[Exercise details] What you return must be the exact lines of the material below, from the first through the one that has "Given: Click the", with no pictures and, please, nothing else.

****************

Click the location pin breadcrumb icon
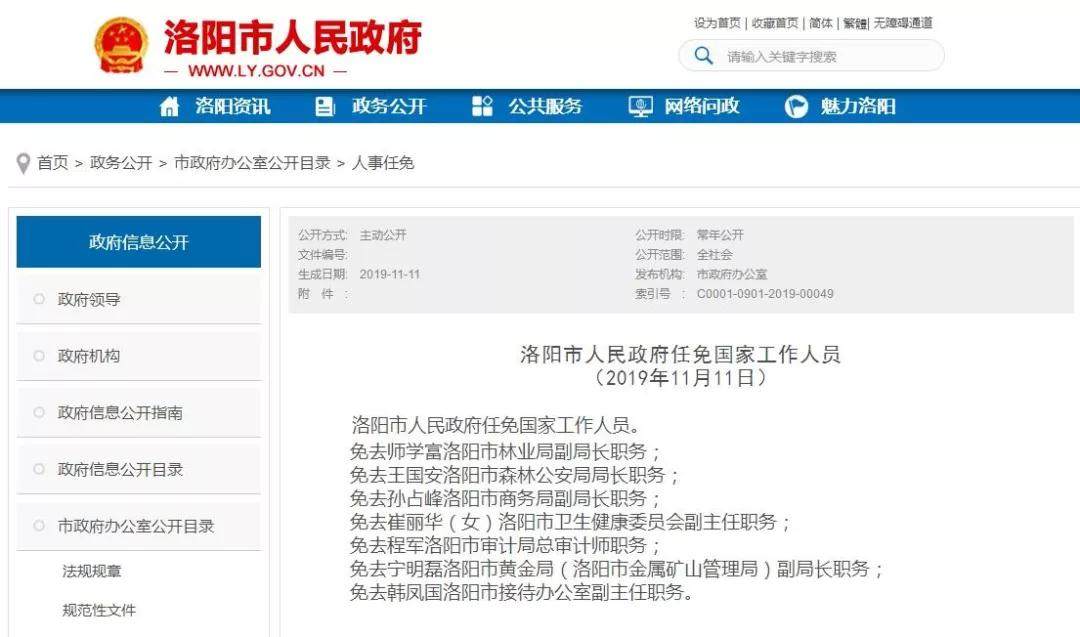This screenshot has height=637, width=1080. (x=23, y=163)
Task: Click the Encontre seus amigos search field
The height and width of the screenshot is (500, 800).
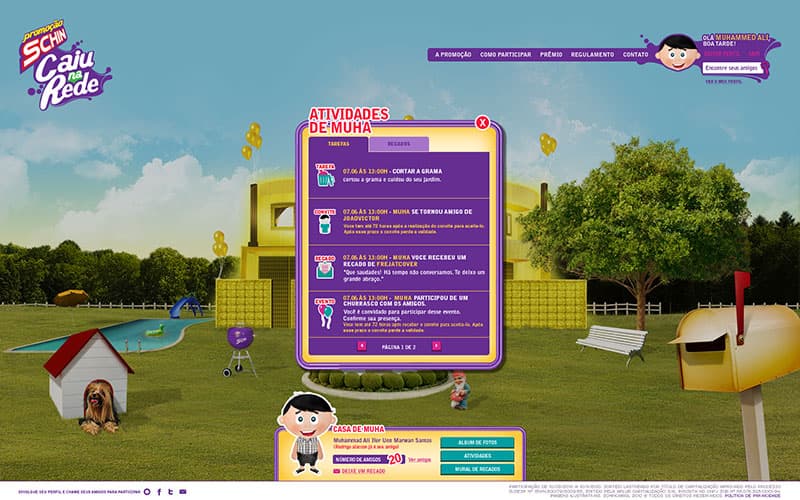Action: pyautogui.click(x=731, y=67)
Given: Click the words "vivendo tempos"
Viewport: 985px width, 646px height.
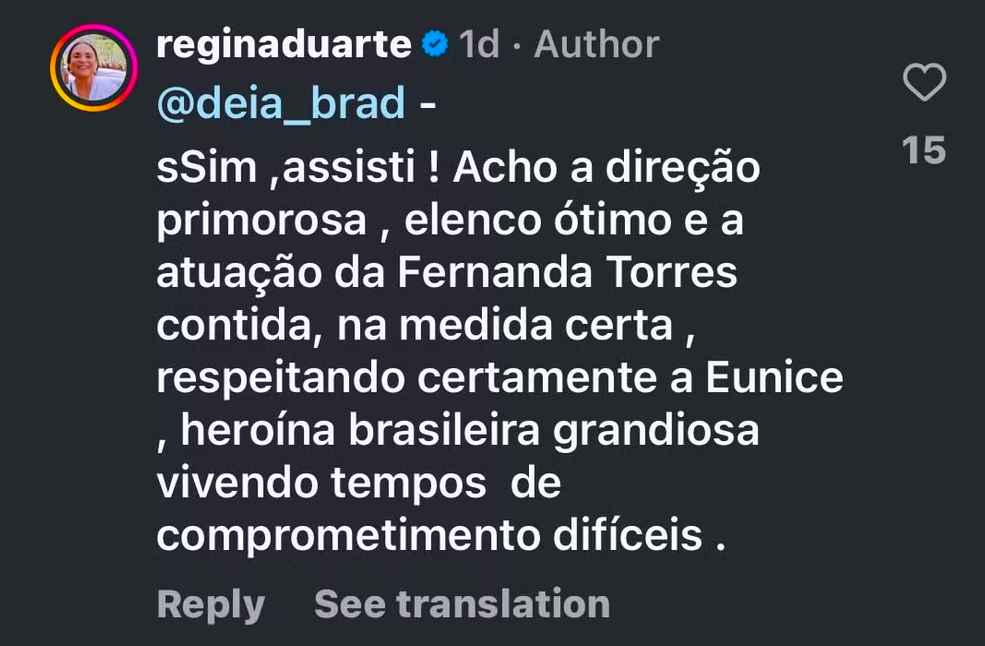Looking at the screenshot, I should click(322, 484).
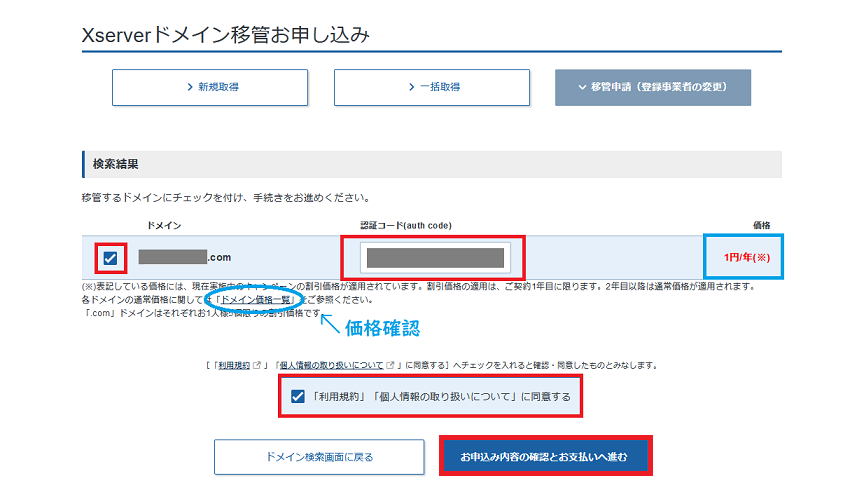Image resolution: width=850 pixels, height=504 pixels.
Task: Click the chevron icon beside 一括取得
Action: point(412,88)
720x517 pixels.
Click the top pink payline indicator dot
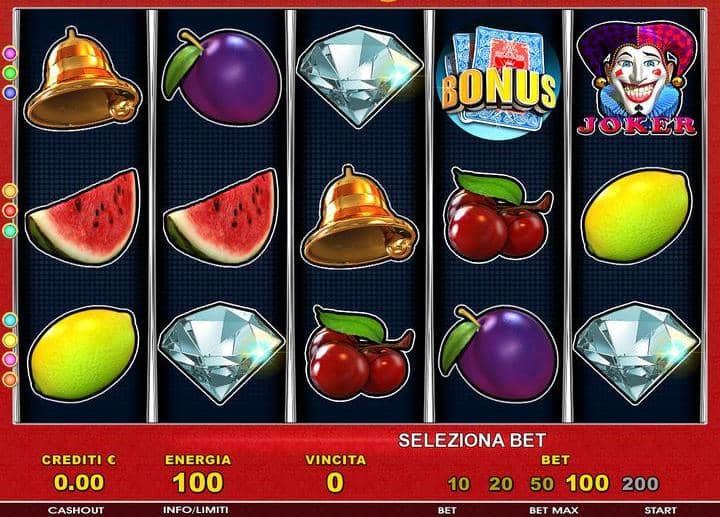click(x=10, y=53)
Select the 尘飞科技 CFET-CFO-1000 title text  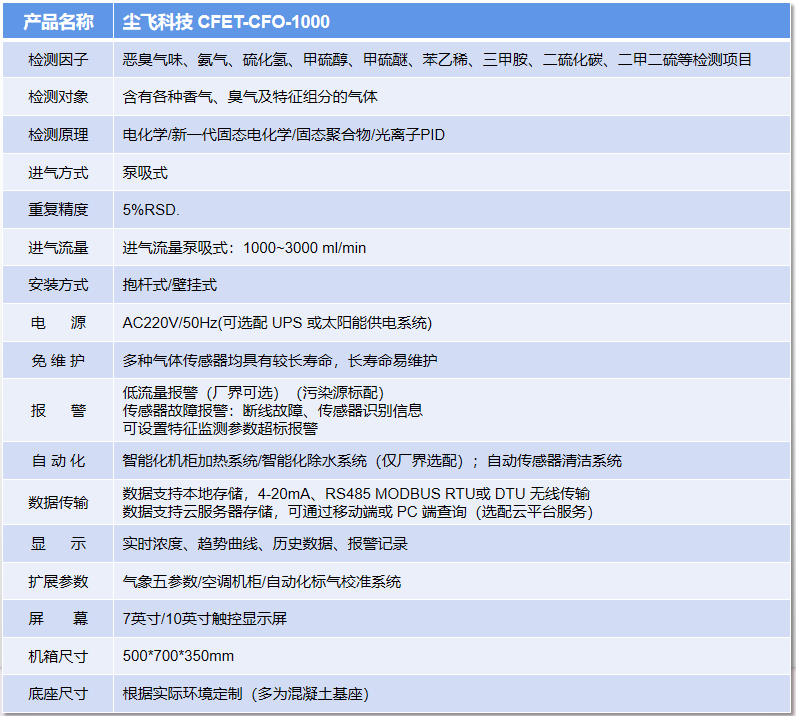point(226,21)
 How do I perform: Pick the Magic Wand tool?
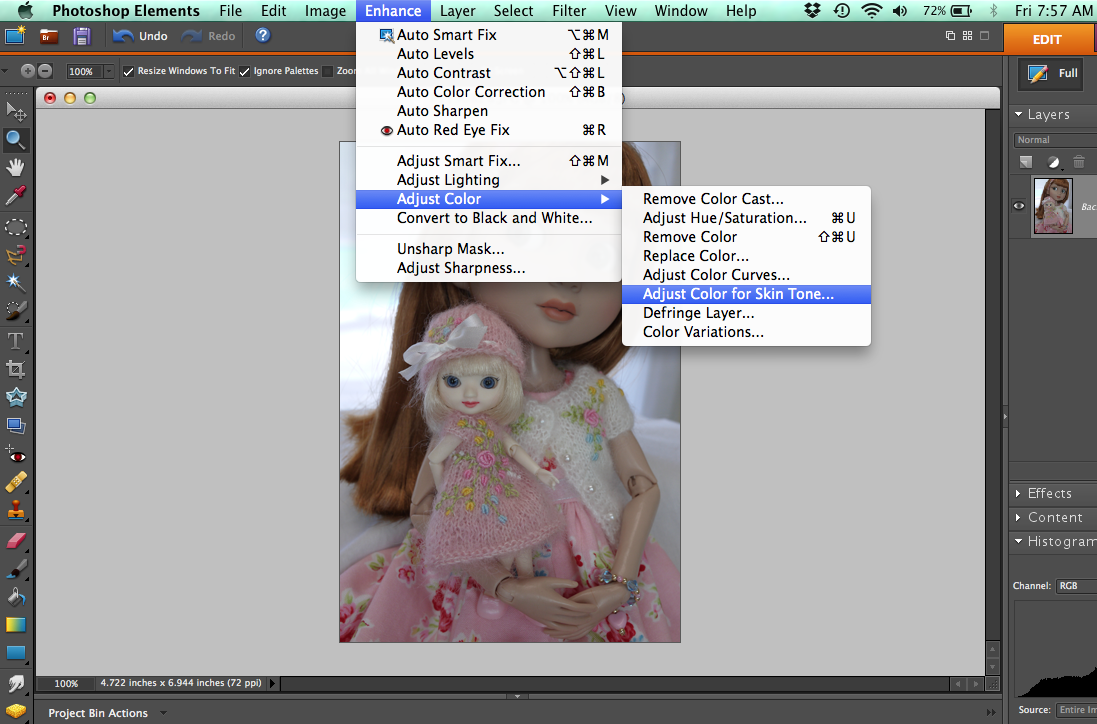[x=16, y=282]
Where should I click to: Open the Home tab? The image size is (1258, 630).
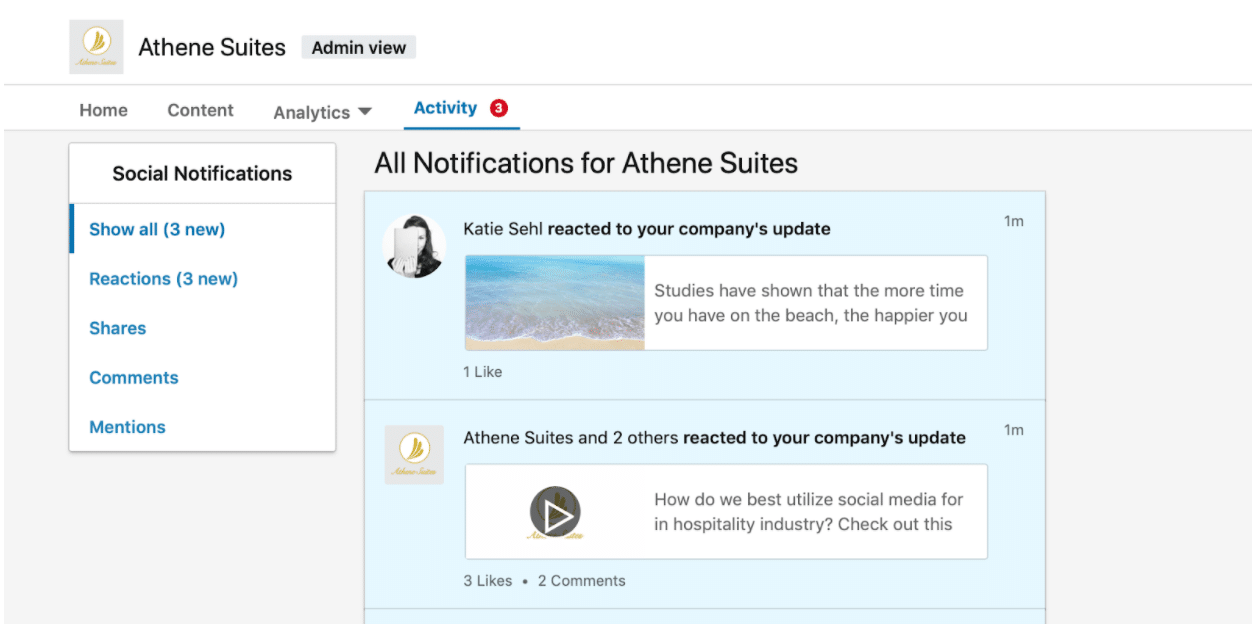tap(103, 110)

****************

[Response to the task]
Click the location pin breadcrumb icon
This screenshot has height=637, width=1080. (x=23, y=163)
Task: Click the Encontre seus amigos search field
The height and width of the screenshot is (500, 800).
Action: pyautogui.click(x=731, y=67)
Given: Click the words "vivendo tempos"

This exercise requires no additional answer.